NEW YORK — With a scowl on his face, former President Donald Trump took the witness stand Monday morning to testify in a $250 million civil fraud trial in which he stands accused of fraudulently inflating his net worth to gain favorable terms from banks and insurers.
In a navy suit, royal blue tie and light blue shirt, Trump raised his right hand to be sworn in, then sat at the witness stand, his shoulders hunched.
He sat just a few feet from the judge, Justice Arthur Engoron, whom Trump has called “tyrannical and unhinged,” and the judge’s law clerk, who has been a long-running target of the ex-president, earning him a gag order. As the proceedings got underway Monday morning, Trump began answering questions from a lawyer for the New York attorney general’s office, which brought the case against Trump and called him to testify.

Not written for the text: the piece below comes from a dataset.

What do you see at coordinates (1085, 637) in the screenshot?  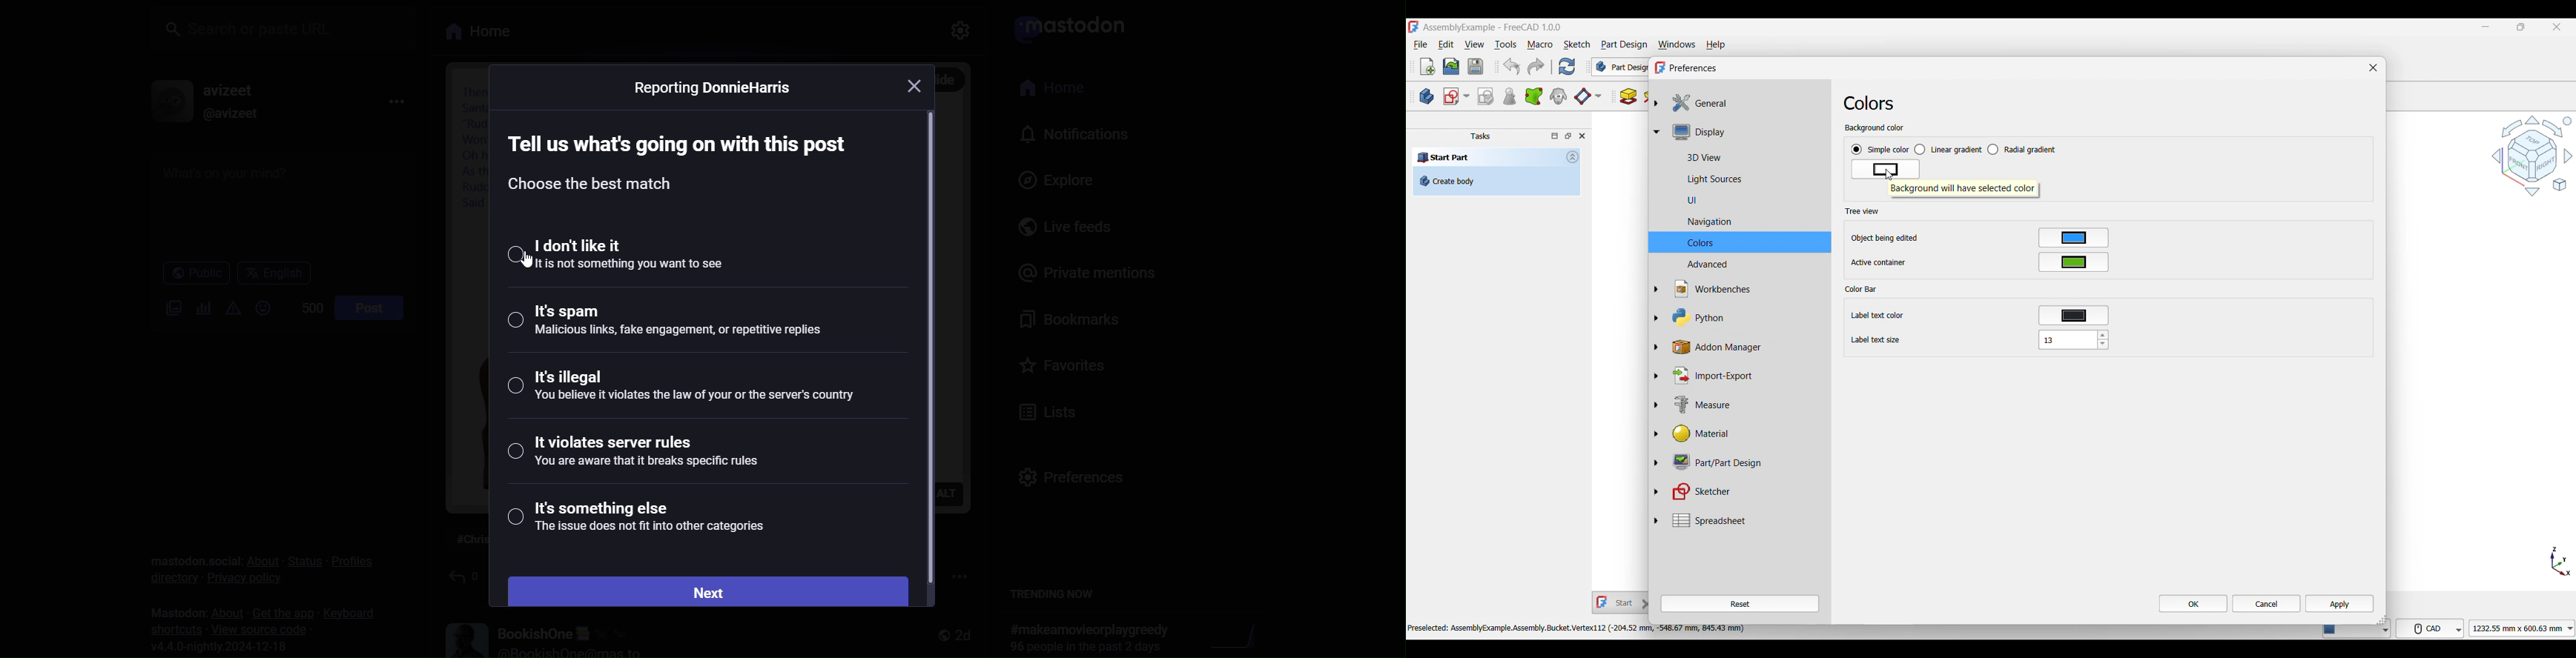 I see `#makeamovieorplaygreedy
Ply,` at bounding box center [1085, 637].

On his way into the courtroom, he told reporters, “These are political operatives that I am going to be dealing with right now.”
“It is a political warfare, as you would call it, or political lawfare, and I have a lot of names for it,” he said, “but it is usually something that takes place in third-world countries and banana republics.”
Lawyers for the attorney general’s office are expected to ask Trump primarily about his level of involvement with financial statements valuing his net worth and whether he directed the people creating those statements to inflate the figures.
He will likely face questions about the reporting structure of the Trump Organization and how that changed after he became president, as well as whether he intended for banks and insurers to rely on the allegedly fraudulent financial documents.
Before entering the courtroom, New York Attorney General Tish James told reporters: “I think it’s going to be an interesting day, but numbers and facts matter.”
Reporters began lining up outside the courthouse on Sunday afternoon around 5 p.m. in hopes of snagging one of the seats in the courtroom to observe Trump’s testimony the next morning.
Trump’s testimony comes as he is campaigning for the Republican nomination for president, and on Sunday, he used his upcoming turn on the witness stand as part of a fundraising effort, saying in a campaign email that “I am being forced to take the witness stand tomorrow in a SHAM trial in New York City where an extremely anti-Trump Attorney General is trying to impose the ‘corporate death penalty’ upon me and even my family.”
His testimony Monday was technically the second time Trump has taken the stand during the month-old trial. In late October, he testified for several minutes about out-of-court statements about the clerk, Allison Greenfield, which resulted in the judge issuing the second of two fines for violating the gag order.